[WHAT THE TASK ASKS]
When you repeat the entries below, keep each word exactly as it is and drop the pictures.

[Collected data]
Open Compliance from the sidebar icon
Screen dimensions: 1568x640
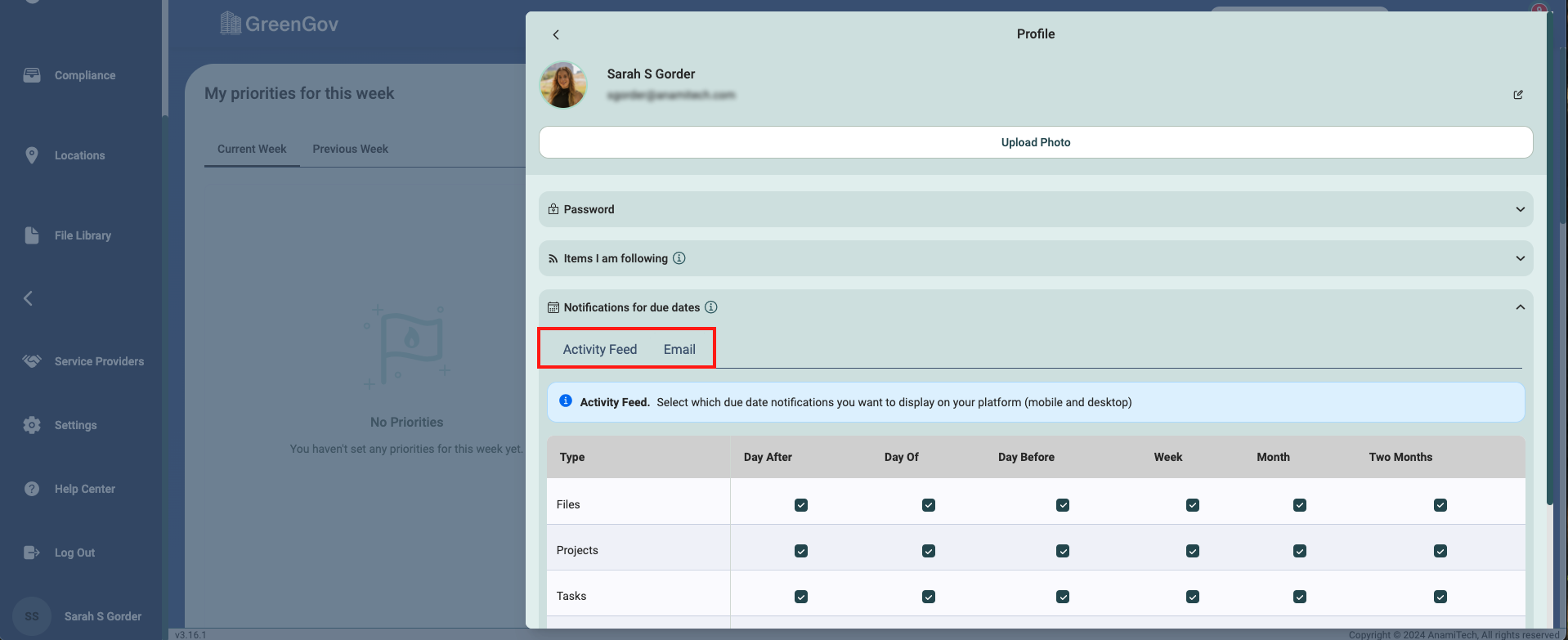pos(32,75)
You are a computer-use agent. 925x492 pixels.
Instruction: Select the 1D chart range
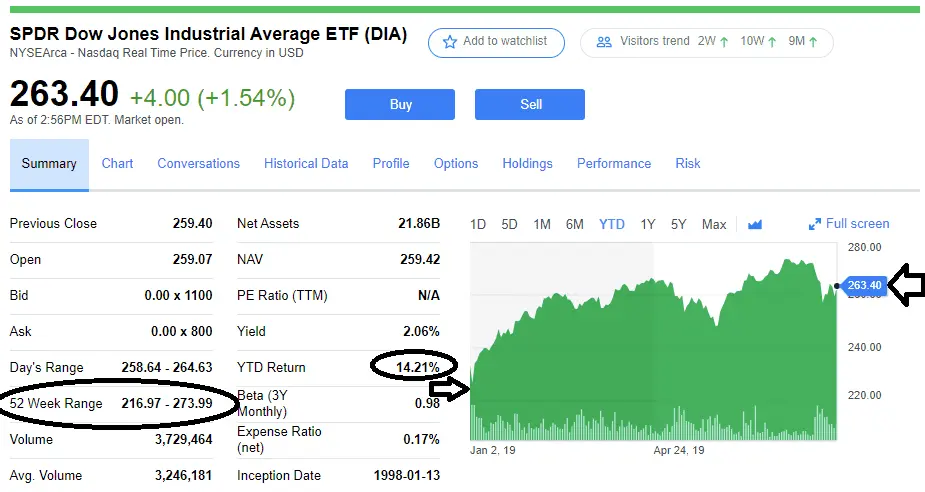[478, 224]
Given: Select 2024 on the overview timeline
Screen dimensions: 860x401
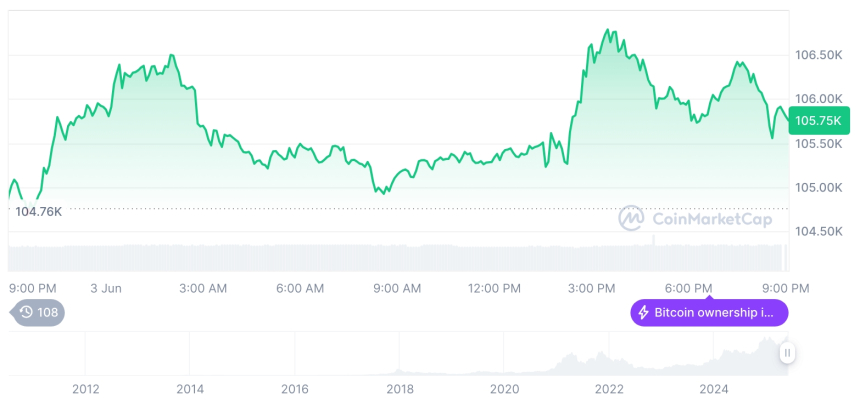Looking at the screenshot, I should pos(714,388).
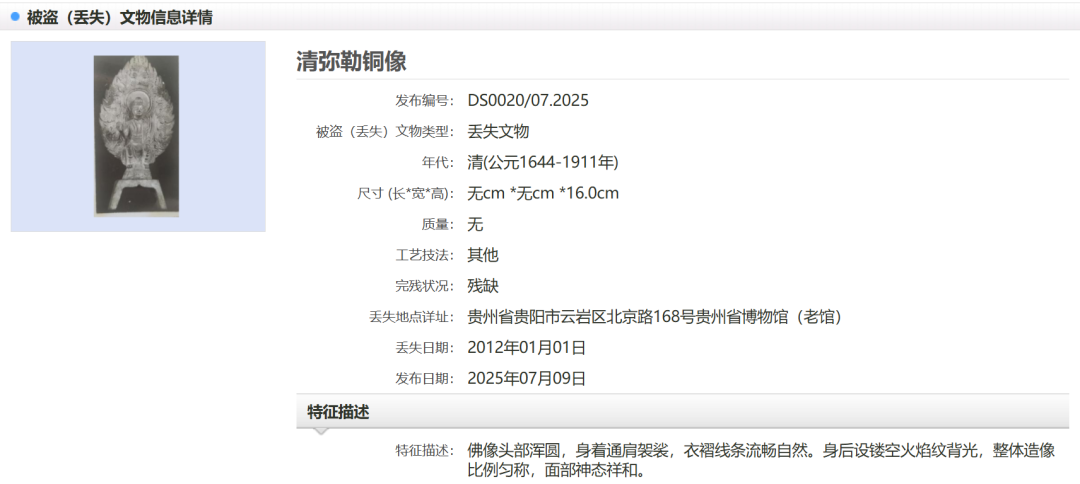
Task: Click the 清弥勒铜像 artifact title
Action: pos(351,61)
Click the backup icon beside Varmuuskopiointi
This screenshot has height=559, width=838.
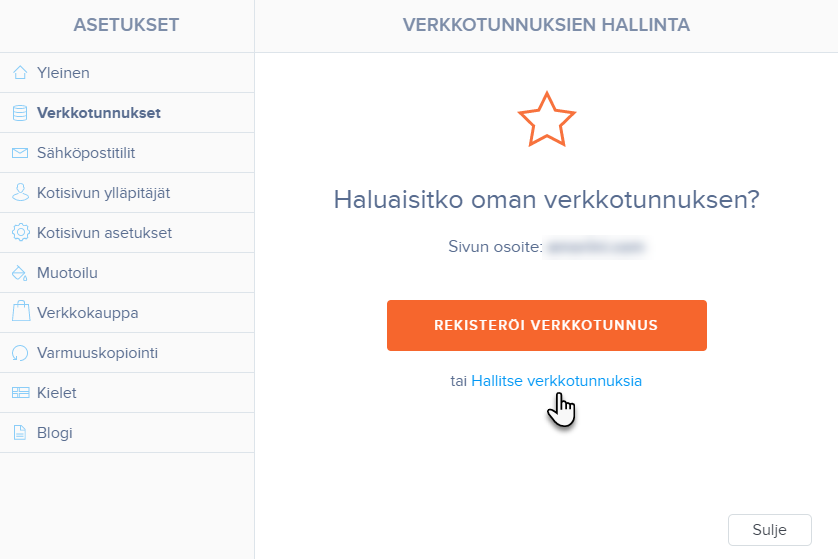pyautogui.click(x=20, y=353)
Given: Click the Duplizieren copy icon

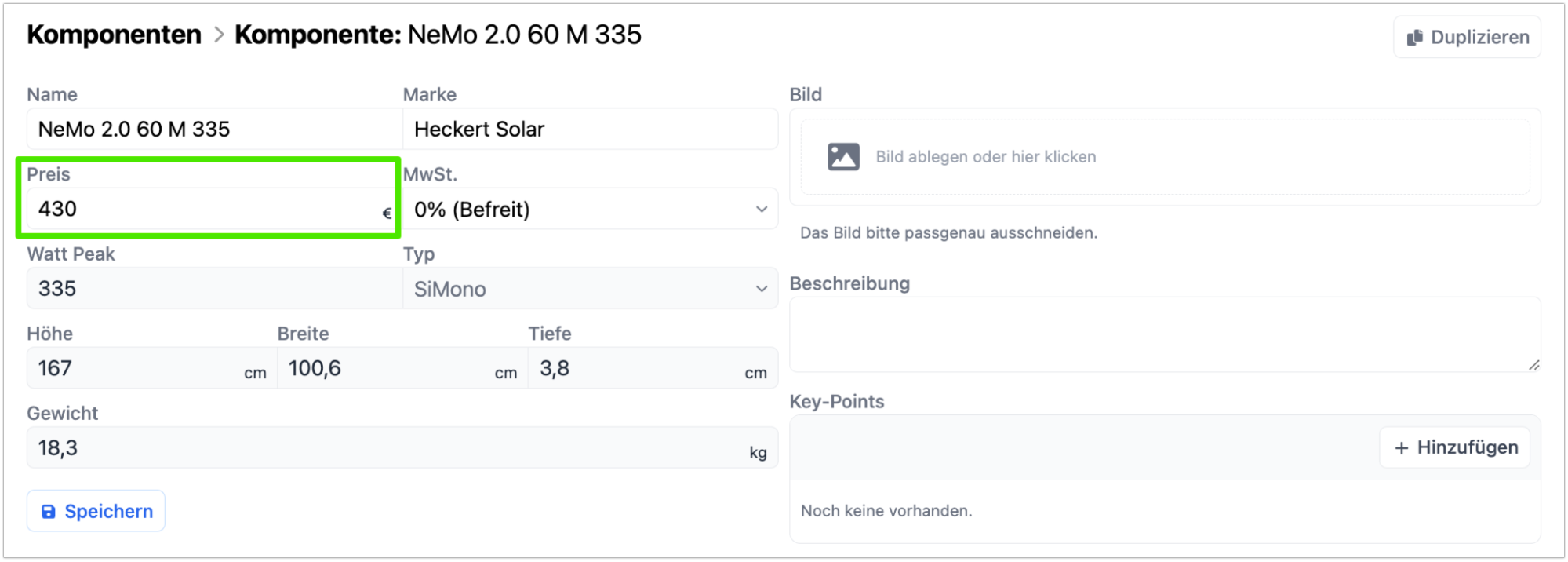Looking at the screenshot, I should click(x=1414, y=38).
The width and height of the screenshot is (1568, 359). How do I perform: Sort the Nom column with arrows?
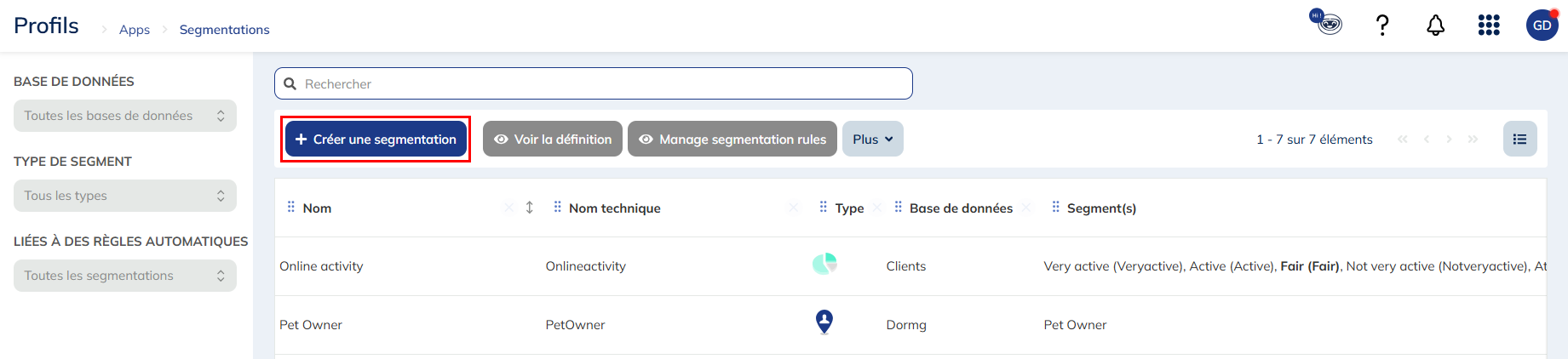pos(529,208)
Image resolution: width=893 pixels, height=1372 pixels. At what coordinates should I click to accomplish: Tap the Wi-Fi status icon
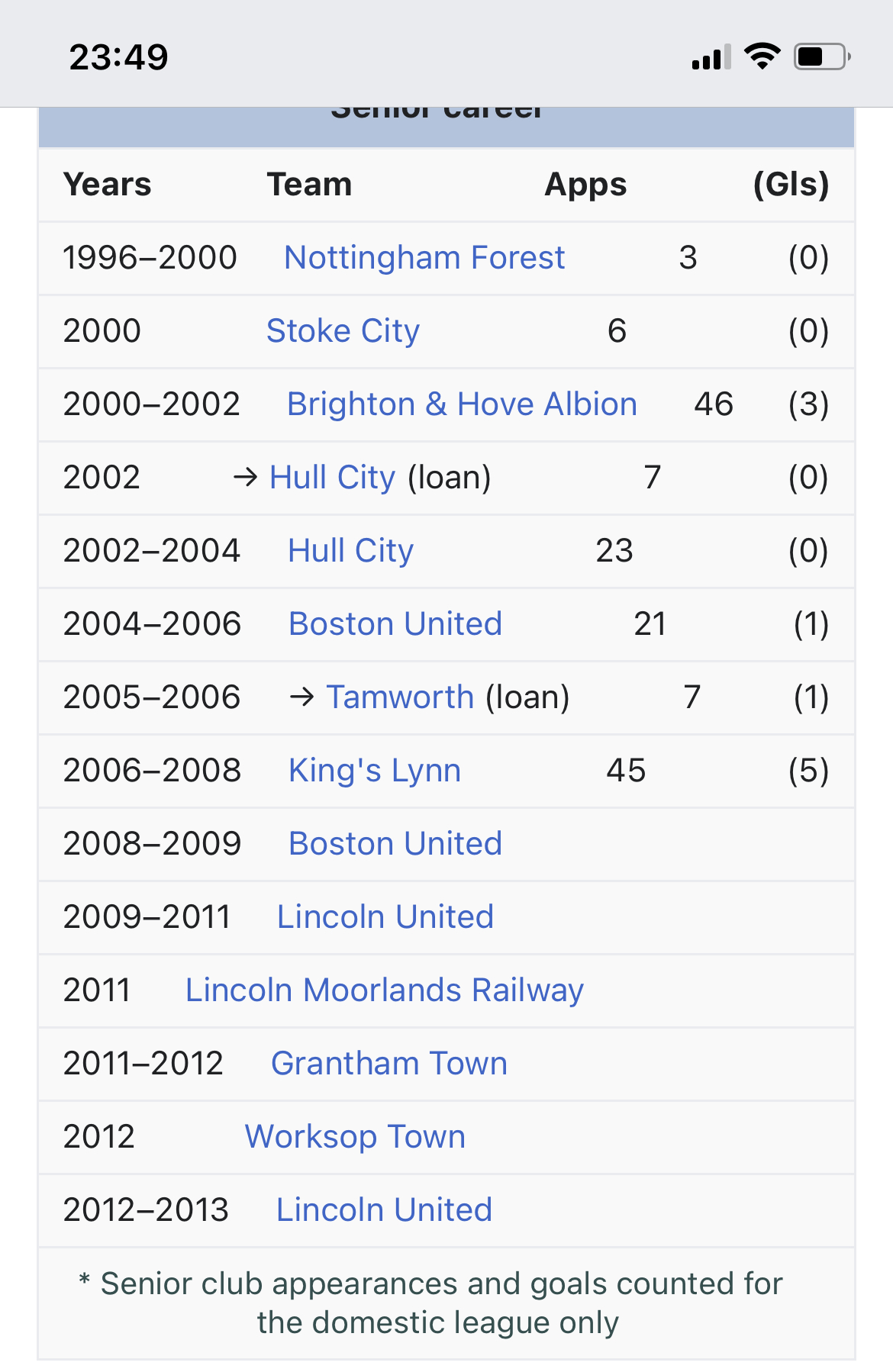coord(762,56)
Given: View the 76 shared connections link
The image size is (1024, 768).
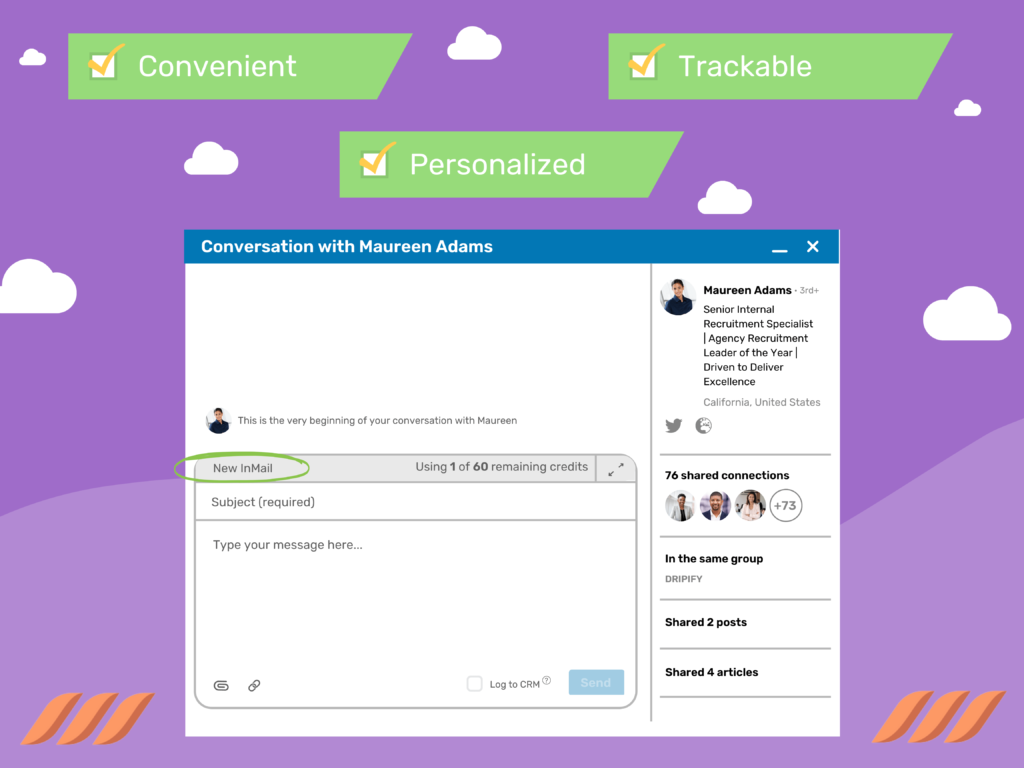Looking at the screenshot, I should (728, 475).
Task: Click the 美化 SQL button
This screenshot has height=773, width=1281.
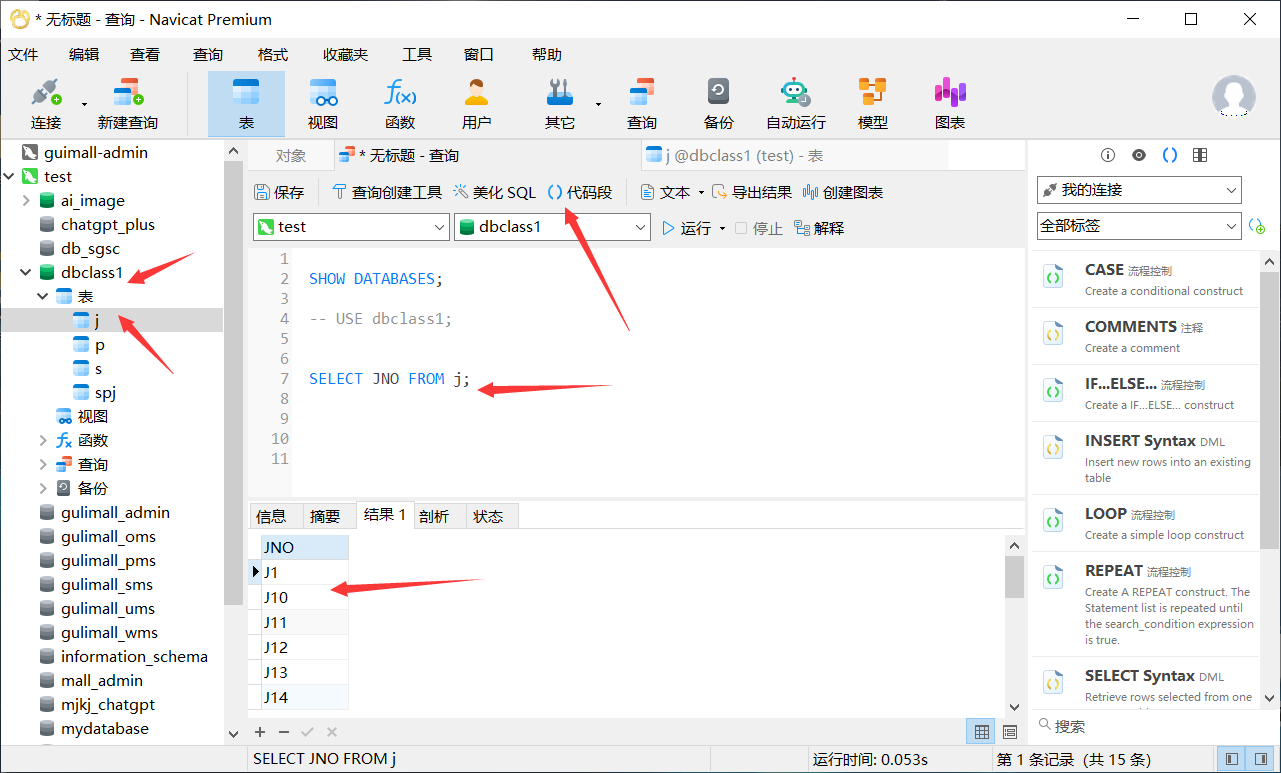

[EXPECTED OUTPUT]
Open Compliance from the sidebar icon
Screen dimensions: 1568x640
pos(32,75)
You are a computer-use agent. 925x492 pixels.
Instruction: Select the 1D chart range
[478, 224]
Given: Select 2024 on the overview timeline
Screen dimensions: 860x401
Looking at the screenshot, I should pos(714,388).
Task: Click the 清弥勒铜像 artifact title
Action: pos(351,61)
Click the backup icon beside Varmuuskopiointi
This screenshot has height=559, width=838.
pyautogui.click(x=20, y=353)
Given: Click the Duplizieren copy icon

Looking at the screenshot, I should click(x=1414, y=38).
The width and height of the screenshot is (1568, 359). How do I perform: Sort the Nom column with arrows?
pos(529,208)
Image resolution: width=893 pixels, height=1372 pixels. At what coordinates should I click to accomplish: Tap the Wi-Fi status icon
coord(762,56)
Given: View the 76 shared connections link
The image size is (1024, 768).
Looking at the screenshot, I should (728, 475).
Task: Click the 美化 SQL button
This screenshot has height=773, width=1281.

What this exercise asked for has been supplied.